▸ Text section

▶

# North Alabama Field Trial



## L Magee (May 12, 2005)

Open callbacks to water blind:
1.4,8,9,10,15,22-28,32-38, 41-47.... 27 dogs


----------



## Gwen Jones (Jun 19, 2004)

Lou,

Have you heard anything today?>


----------



## BonMallari (Feb 7, 2008)

the Open completed with 14 dogs, a couple of pickups..but Lanse finished with Eva and a very young Nora (just a couple of weeks shy of her 3rd birthday)...they hadnt handed out the placements yet but Lanse couldnt be happier with the girls performance

he still has Nora and Rosa in the Amateur coming back tomorrow....

Great job on the Open no matter how it shakes out


----------



## Gwen Jones (Jun 19, 2004)

Just had a call from Mark Ingram with these results
Open
1st #9 Bull Gator Stevie O'Connell
2nd #37 Ragin Max Steel Tammy bell
3rd #15Dominators Duke of Turrell Lou McGee/Charlie Moody
4th #36 Low Country Porky John Kabbes
RJ #4 Blackwaters Black Molecule Keith Pharr
Jams 1,10,23,26,34,47,and a question if the last number was #27

Am to the 4th series

8.10,11,14,16,19,20,23,24,26,30,34,40,43, 14dogs


----------



## RF2 (May 6, 2008)

Qualifying to the 4th:
1, 6, 9, 11, 14, 15, 17, 20, 21, 24, 26. 

11 dogs.


----------



## L Magee (May 12, 2005)

Gwen, #27 was in the 4th series of the open........Mark was reading from my book and my bad writing......not his fault....


----------



## JusticeDog (Jul 3, 2003)

Gwen Jones said:


> Just had a call from Mark Ingram with these results
> Open
> 1st #9 Bull Gator Stevie O'Connell
> 3rd #15Dominators Duke of Turrell Lou McGee/Charlie Moody
> ...


Congrats Tammy! How exciting!


----------



## Sue Kiefer (Mar 4, 2006)

Anyone with "Q" results ?
Thanks!
Sue


----------



## BonMallari (Feb 7, 2008)

◀

▸ Recorded data
▶

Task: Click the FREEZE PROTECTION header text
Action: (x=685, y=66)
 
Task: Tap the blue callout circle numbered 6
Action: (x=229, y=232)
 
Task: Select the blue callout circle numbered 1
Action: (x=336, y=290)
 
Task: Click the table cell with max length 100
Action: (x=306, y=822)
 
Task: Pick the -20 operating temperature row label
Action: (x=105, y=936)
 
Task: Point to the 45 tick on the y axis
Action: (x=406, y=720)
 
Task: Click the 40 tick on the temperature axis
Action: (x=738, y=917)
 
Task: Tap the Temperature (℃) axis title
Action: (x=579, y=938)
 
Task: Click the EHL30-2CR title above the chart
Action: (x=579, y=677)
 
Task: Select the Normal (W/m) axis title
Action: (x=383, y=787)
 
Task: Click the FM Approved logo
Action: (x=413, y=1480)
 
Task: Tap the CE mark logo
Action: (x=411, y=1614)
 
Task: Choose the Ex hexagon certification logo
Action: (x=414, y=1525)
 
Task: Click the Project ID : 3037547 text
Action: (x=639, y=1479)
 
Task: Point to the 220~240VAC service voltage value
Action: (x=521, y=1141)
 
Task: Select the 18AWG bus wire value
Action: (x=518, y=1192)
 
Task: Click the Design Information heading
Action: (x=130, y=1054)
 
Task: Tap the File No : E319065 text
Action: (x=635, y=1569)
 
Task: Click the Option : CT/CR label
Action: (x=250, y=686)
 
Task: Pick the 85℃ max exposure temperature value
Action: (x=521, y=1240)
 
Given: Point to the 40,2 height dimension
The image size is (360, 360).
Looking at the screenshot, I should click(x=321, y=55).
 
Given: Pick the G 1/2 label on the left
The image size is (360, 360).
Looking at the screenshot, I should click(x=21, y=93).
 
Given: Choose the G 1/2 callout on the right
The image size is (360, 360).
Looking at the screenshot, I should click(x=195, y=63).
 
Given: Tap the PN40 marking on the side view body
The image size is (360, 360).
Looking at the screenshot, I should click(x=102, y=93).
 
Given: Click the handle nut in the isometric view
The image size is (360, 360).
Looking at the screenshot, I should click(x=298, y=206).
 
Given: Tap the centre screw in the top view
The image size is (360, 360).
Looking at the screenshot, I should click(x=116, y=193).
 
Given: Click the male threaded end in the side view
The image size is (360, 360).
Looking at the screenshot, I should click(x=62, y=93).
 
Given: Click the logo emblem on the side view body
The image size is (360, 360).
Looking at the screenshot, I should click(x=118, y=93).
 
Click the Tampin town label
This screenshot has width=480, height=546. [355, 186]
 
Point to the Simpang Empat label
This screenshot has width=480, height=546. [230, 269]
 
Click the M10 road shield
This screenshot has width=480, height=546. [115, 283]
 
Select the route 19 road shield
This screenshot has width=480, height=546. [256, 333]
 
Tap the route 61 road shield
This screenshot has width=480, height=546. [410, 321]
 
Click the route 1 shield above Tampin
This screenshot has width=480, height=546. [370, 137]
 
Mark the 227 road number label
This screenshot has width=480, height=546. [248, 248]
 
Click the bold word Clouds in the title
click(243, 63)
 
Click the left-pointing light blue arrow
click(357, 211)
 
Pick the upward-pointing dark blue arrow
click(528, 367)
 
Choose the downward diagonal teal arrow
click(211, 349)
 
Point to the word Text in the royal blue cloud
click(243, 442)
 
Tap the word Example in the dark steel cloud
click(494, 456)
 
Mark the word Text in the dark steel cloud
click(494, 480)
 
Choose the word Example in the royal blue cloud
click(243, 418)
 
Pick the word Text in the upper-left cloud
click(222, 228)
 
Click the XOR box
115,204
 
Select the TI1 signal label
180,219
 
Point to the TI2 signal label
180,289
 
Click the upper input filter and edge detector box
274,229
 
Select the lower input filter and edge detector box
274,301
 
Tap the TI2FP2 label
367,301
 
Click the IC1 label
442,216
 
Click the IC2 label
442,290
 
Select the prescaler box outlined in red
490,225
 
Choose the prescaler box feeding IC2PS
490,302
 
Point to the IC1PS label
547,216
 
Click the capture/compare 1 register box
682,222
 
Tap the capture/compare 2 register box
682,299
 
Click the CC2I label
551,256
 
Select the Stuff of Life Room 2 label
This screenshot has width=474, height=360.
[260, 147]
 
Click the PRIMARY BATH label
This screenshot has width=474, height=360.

◀

▸ Job
Set down the full North Alabama Field Trial thread above again, character for character, with nothing changed or left out.

▸ Response to the exercise
# North Alabama Field Trial



## L Magee (May 12, 2005)

Open callbacks to water blind:
1.4,8,9,10,15,22-28,32-38, 41-47.... 27 dogs


----------



## Gwen Jones (Jun 19, 2004)

Lou,

Have you heard anything today?>


----------



## BonMallari (Feb 7, 2008)

the Open completed with 14 dogs, a couple of pickups..but Lanse finished with Eva and a very young Nora (just a couple of weeks shy of her 3rd birthday)...they hadnt handed out the placements yet but Lanse couldnt be happier with the girls performance

he still has Nora and Rosa in the Amateur coming back tomorrow....

Great job on the Open no matter how it shakes out


----------



## Gwen Jones (Jun 19, 2004)

Just had a call from Mark Ingram with these results
Open
1st #9 Bull Gator Stevie O'Connell
2nd #37 Ragin Max Steel Tammy bell
3rd #15Dominators Duke of Turrell Lou McGee/Charlie Moody
4th #36 Low Country Porky John Kabbes
RJ #4 Blackwaters Black Molecule Keith Pharr
Jams 1,10,23,26,34,47,and a question if the last number was #27

Am to the 4th series

8.10,11,14,16,19,20,23,24,26,30,34,40,43, 14dogs


----------



## RF2 (May 6, 2008)

Qualifying to the 4th:
1, 6, 9, 11, 14, 15, 17, 20, 21, 24, 26. 

11 dogs.


----------



## L Magee (May 12, 2005)

Gwen, #27 was in the 4th series of the open........Mark was reading from my book and my bad writing......not his fault....


----------



## JusticeDog (Jul 3, 2003)

Gwen Jones said:


> Just had a call from Mark Ingram with these results
> Open
> 1st #9 Bull Gator Stevie O'Connell
> 3rd #15Dominators Duke of Turrell Lou McGee/Charlie Moody
> ...


Congrats Tammy! How exciting!


----------



## Sue Kiefer (Mar 4, 2006)

Anyone with "Q" results ?
Thanks!
Sue


----------



## BonMallari (Feb 7, 2008)